• dikenli bi çeşit çöl bitkisi.
  • kirpinin bitki versiyonu.
  • beyoglu'nun gorece eski cafelerinden biri
  • ne yapsam ne etsem, nerde kahve içsem derken hop kendinizi bulduğunuz hoş, güzide bir beyoğlu mekanı. istiklal'in ilk fransız cafe'sidir bildiğim kadarıyla.
  • (bkz: babutsa)
  • bazı cinsleri *tekila yapımında kullanılan bir bitki.
  • kaktüs'ün masaları, milletin kalkarken masada allah ne verdiyse devirmesi içün özel olarak dizayn edilmiştir.. "hadi bir devirin de, şu sıkıcı ama entel yaşamımız bir renklensin, içelim ama güzelliğimizden bir gıdım kaybetmeyelim" amaçlıdır yani..

    zaten, "biz bir aileyiz" türünden güdük benzerlikler klanı söylemine derinden bağlı olduklarından ötürü, masalar da, diğer masalarda ne konuşulduğunu, hangi filmin, kitabın, vs.nin dedikodusunun döndüğünü duymaya elverir bir konuma kondurulmuştur..

    tabii ki, ben her gün gidiyorum efendim: sahteden kristal kesmeli avize olarak yaşamımı idame ettiriyorum orada, üstünüze afiyet..
  • bitki sınıfının diken ile beraber tezatlarda en çok kullanılan karakteridir; kadınlar çiçektir denildiğinde siktir yerine kullanılır, sevgililer gününde hangi çiçeği aldın sorusunun saplar için default cevabıdır.
  • diğer populer beyoglu mekanlarinin aksine senelerdir degismeyen ic dekorasyonu ve cok az degisen servis elemanlariyla bir istikrar abidesi mekanda oradan oraya kosturan kucaktan kucaga gezen ayni isimli kedileri de pek bir sevimlidir. tenar hanımın kokteyl karistirici ve kagit mendil posetiyle yaptigi oyunlar boyun eysede cok zeki oldugu soylene gelmistir dilden dile.

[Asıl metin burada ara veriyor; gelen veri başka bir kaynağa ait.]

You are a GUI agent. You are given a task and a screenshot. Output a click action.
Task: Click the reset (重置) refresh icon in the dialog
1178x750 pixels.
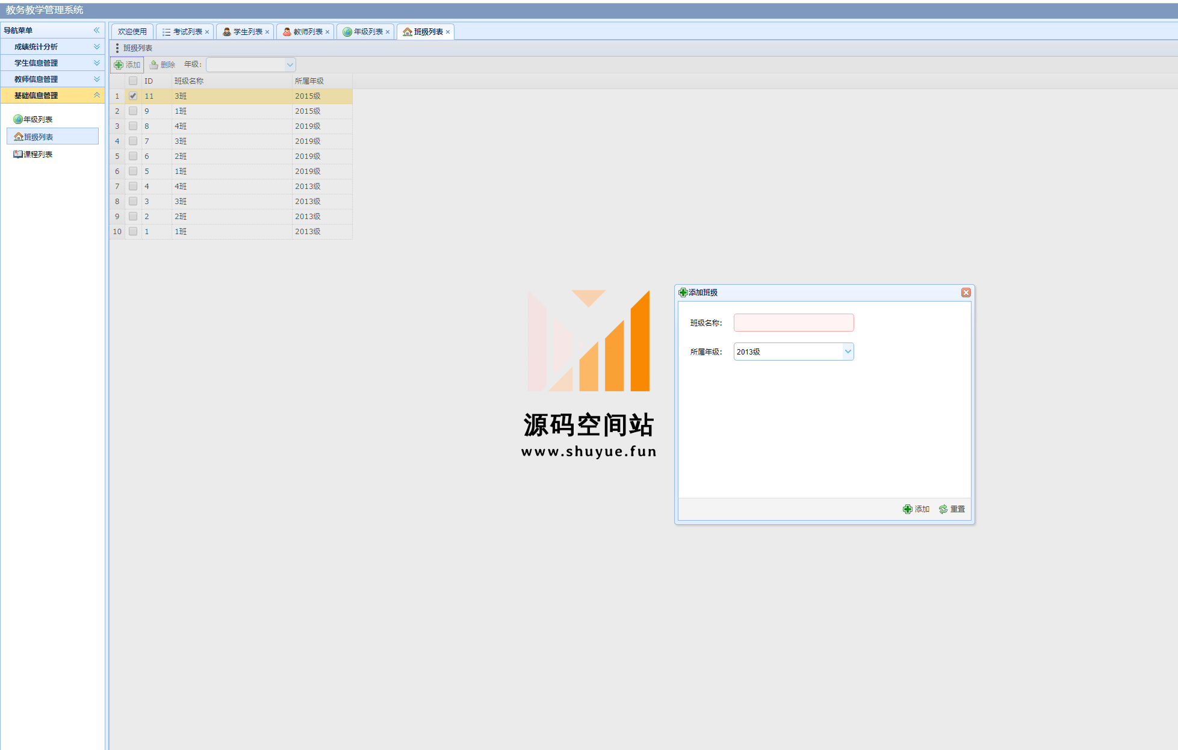pos(943,510)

  • lale müldür'ün yazmaya başladığı romanına konu olacak cafe mekanı ve bu mekanın adıyla adlandırılan insanları. leyla müldür bu romanını "en iyi eserim olacak" diye nitelendirirken, kaktüs insanları kendilerine yöneltilen ironik eleştirilerden dolayı leyla müldür'e içten içe kızmaktadır. kaktüs entelijansiyanın bir özeleştirisidir bu, "entellektüel adam barda rakı içer peynir geveleyerek kıpkırmızı bir suratla kahkaha atar" modasının "yaşanılan ülkenin istiklal caddesi ve civarından ibaret olduğunun sanılması" sanrısıyla bütünleşik bir histeri yaratarak şehri kuşatması ve bir nefret zinciri oluşturmasıdır. garip bir çelişkidir ki, kaktüs entelijansiyasının genelde üretmeyen ama laf kalabalığı yapan bireylerden oluşması gerçeği işlenerek birşeyler üretilebilmektedir ve belki de birgün hepsinin buzlu rakılarına uyku ilacı karıştırılmalı, uykuya dalan bedenler kamyon kasasına atılmalı sonra da bir ebru atölyesinde uyandırılarak suyun üzerinde danseden renklerin önünde bir parça olsun düşünmeleri istenmelidir. sonrasında buzlu rakılarına geri dönerek ülke, yaşam, sanat üzerine konuşmaya devam edebilirler.